We tracked partial rolls with sticky notes for fifteen years. Bolt gave us real-time visibility into every foot of inventory on every roll in every warehouse.
Eight carriers, one screen.
Heritage ships LTL daily. Before Bolt, carrier selection was a separate browser tab — usually whichever carrier the shipping clerk had used yesterday — and BOL generation happened in a third system. Rate shopping was a thing people said they were going to do and then didn't.
Bolt integrates eight LTL carriers with real-time rate quotes returned at the point of shipment. Freight class is calculated from product dimensions and weight. The shipping team selects the best rate, generates the BOL, prints the label, and confirms the shipment — one workflow, one screen.
| Carrier | Service | Transit | Rate |
|---|---|---|---|
| TForce Freight | LTL Standard | 3 days | $412.80 |
| Saia | LTL Standard | 3 days | $389.50 |
| Southeastern Freight | LTL Standard | 2 days | $367.25 selected |
| Averitt Express | LTL Standard | 3 days | $398.10 |
| Estes | LTL Standard | 4 days | $421.95 |
| ODFL | LTL Standard | 3 days | $405.30 |
| XPO Logistics | LTL Standard | 3 days | $418.40 |
| FedEx Freight | LTL Priority | 2 days | $445.70 |
Reorder signals, not gut calls.
Bolt's Intelligence module classifies Heritage's entire catalog using ABC analysis, learns lead times from the actual receipt dates on historical POs (not the promised dates), calculates safety stock levels from seasonal demand patterns, and surfaces reorder signals weeks before stockout.
The daily DRP dashboard replaced what used to be a monthly "let's count everything" inventory review. Heritage's buying team now reorders from a ranked list of items approaching reorder point, not from their memory of what seemed to be selling lately.

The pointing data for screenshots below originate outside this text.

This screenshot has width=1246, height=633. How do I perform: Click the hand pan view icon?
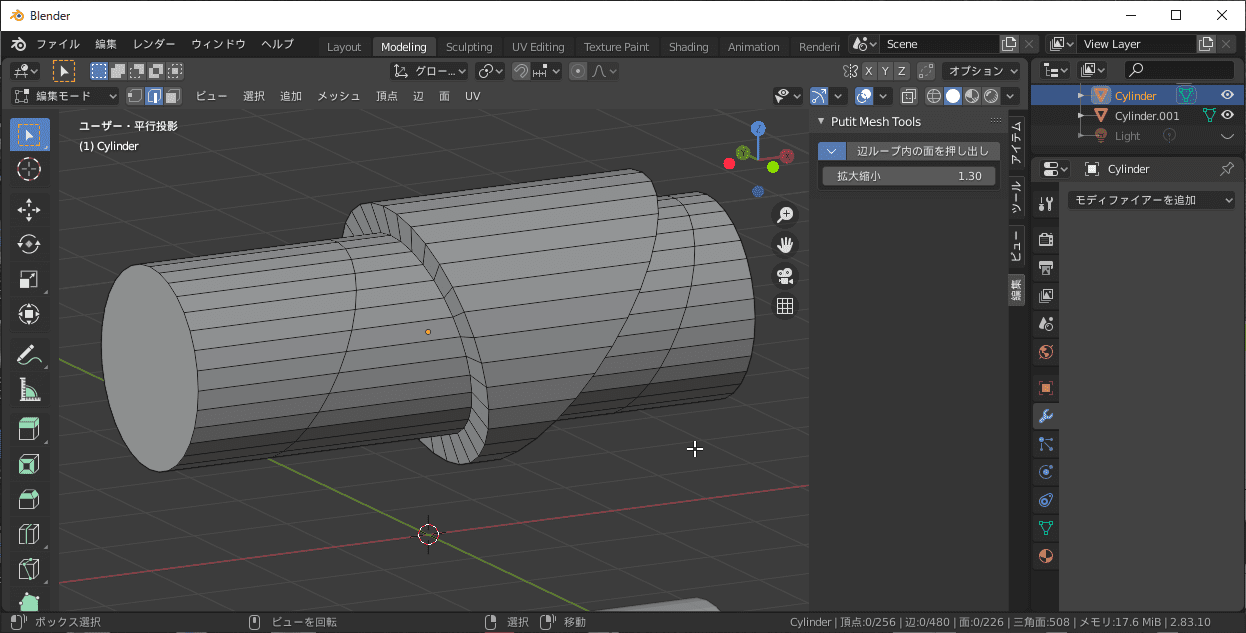[x=785, y=245]
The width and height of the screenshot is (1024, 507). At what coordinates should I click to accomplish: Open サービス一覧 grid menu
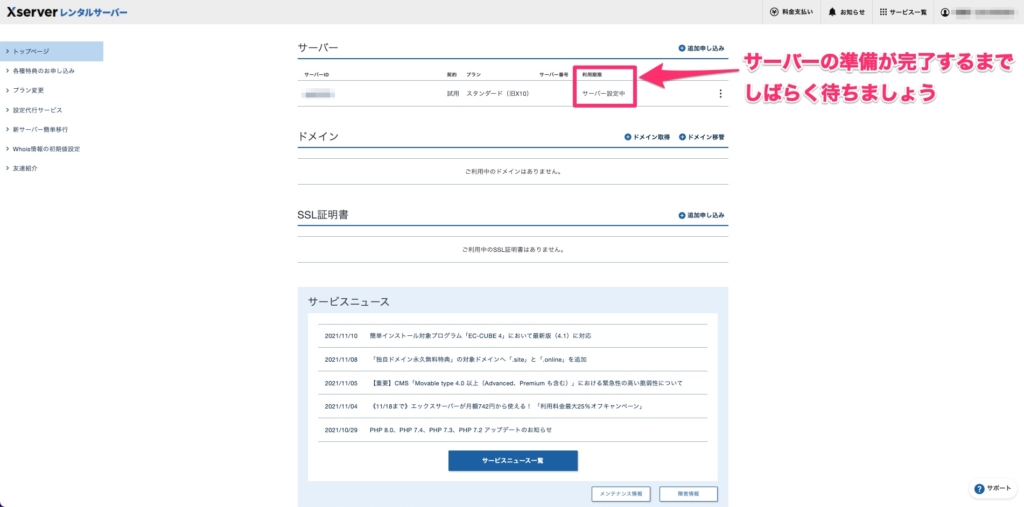[x=902, y=12]
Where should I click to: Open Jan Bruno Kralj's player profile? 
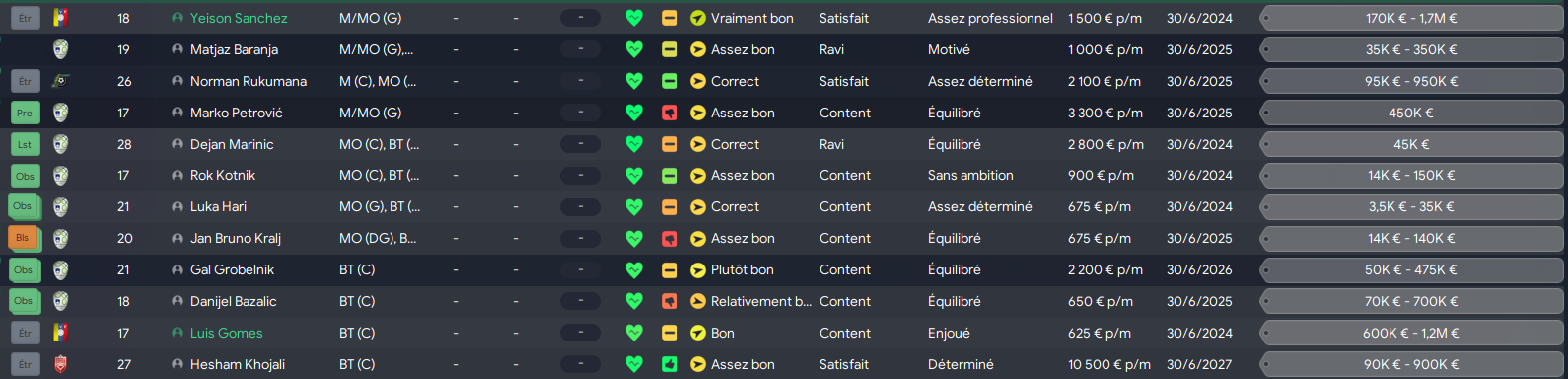point(236,238)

The signal above isn't a hypothetical. It's the kind of item that used to stock out at Heritage because the 30-day vendor lead time was what the PO form said, not what the mill actually delivered. Bolt learned the real number from Heritage's own PO history and now triggers reorders seventeen days earlier than the old rule would.
Cloud, independent, Acumatica-native.
Bolt runs as an independent cloud application on Railway, syncing bidirectionally with Heritage's Acumatica instance via the REST API. No middleware. No iPaaS. No separate integration platform to manage.
Stack
Mobile: Android app on Keyence BT-A700 scanners, with OTA updates delivered from Bolt's Mission Control.
Web: React dashboard for warehouse supervisors, CS agents, and buyers.
ERP sync: Acumatica REST API. Customers, products, SKUs, POs, shipments, receipts, allocations. Webhook + 15-minute cron. Max sync latency: 15 minutes.
CRM sync: HubSpot bidirectional via BullMQ workers. Contacts, companies, orders, tickets.
Printing: Cloud printing to Zebra label printers and a Konica multifunction via firewall-forwarded ports.
DAC extensions: Delivered as Acumatica Customization Projects via AcuOps CI/CD. Zero manual publish steps.
Uptime independence
Bolt is independent of Acumatica's uptime. If Heritage's Acumatica instance goes into maintenance, Bolt stays running — warehouse can keep receiving, picking, shipping — and the sync ledger catches up when Acumatica is back. The warehouse never stops because the ERP is down.
What's in production today.
| SKUs under management | 1,700+ |
| Warehouse staff on the mobile app | Every role in the warehouse |
| Mobile screens in production | 12 |
| LTL carriers with live rate shopping | 8 |
| Acumatica sync frequency | Real-time (webhook + 15-min cron) |
| Max Acumatica sync latency | 15 minutes |
| Uptime architecture | Independent of Acumatica |
| Deployment model | Cloud (Railway) |
| Time from contract to first scan | Weeks, not months |
| Acumatica customization deploys (all automatic via AcuOps) | CI/CD |
Heritage has been running on Bolt end-to-end since late 2025. Every cut, every receipt, every shipment goes through the system. The spreadsheet is archived. The whiteboard is a whiteboard again.